> _Given data_:
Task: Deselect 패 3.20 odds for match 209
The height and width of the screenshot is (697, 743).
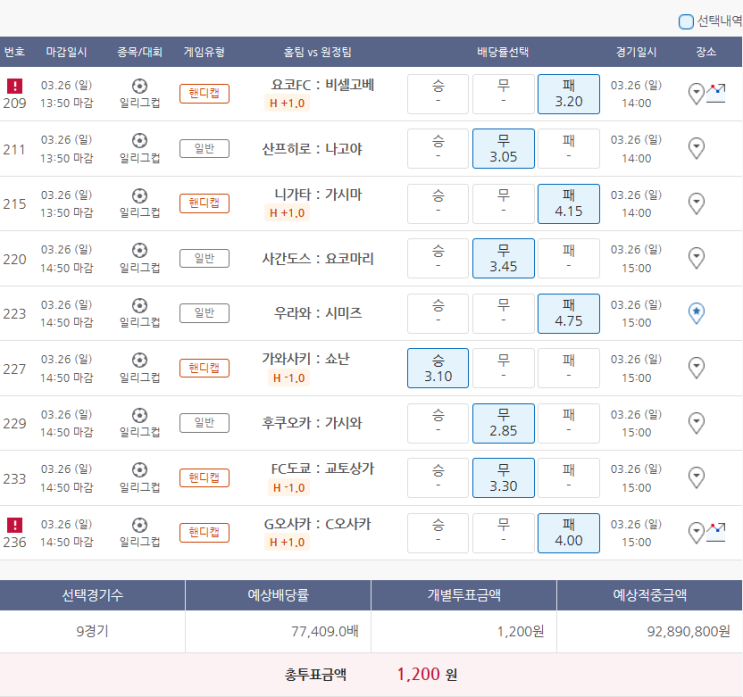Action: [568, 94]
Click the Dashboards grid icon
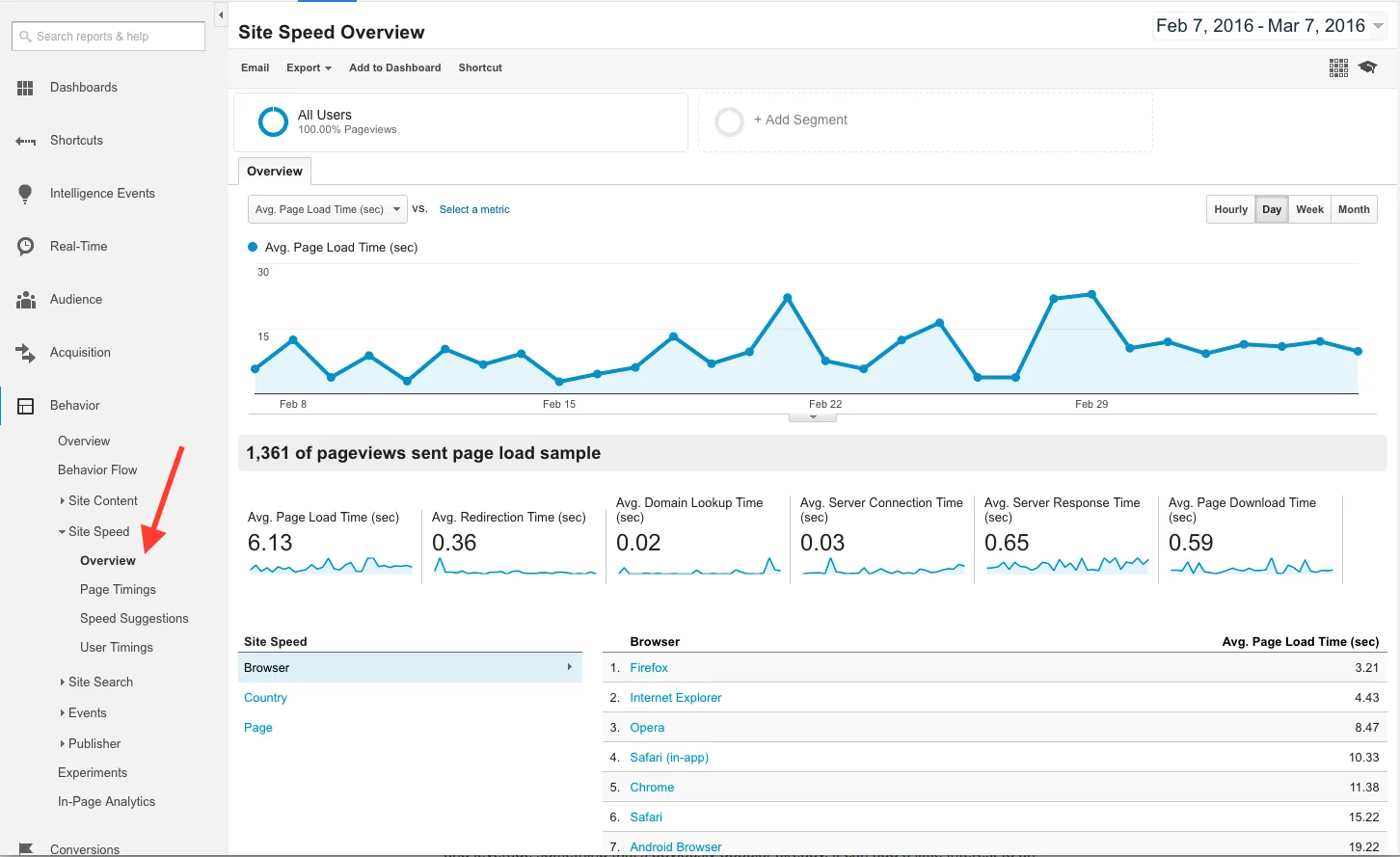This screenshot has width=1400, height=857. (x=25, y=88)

> _What you will do_:
Quote the text of every record above word for word, and leave the pictures out.

> _Result below_:
Task: Deselect 패 3.20 odds for match 209
The height and width of the screenshot is (697, 743).
Action: [568, 94]
Click the Dashboards grid icon
This screenshot has width=1400, height=857. (x=25, y=88)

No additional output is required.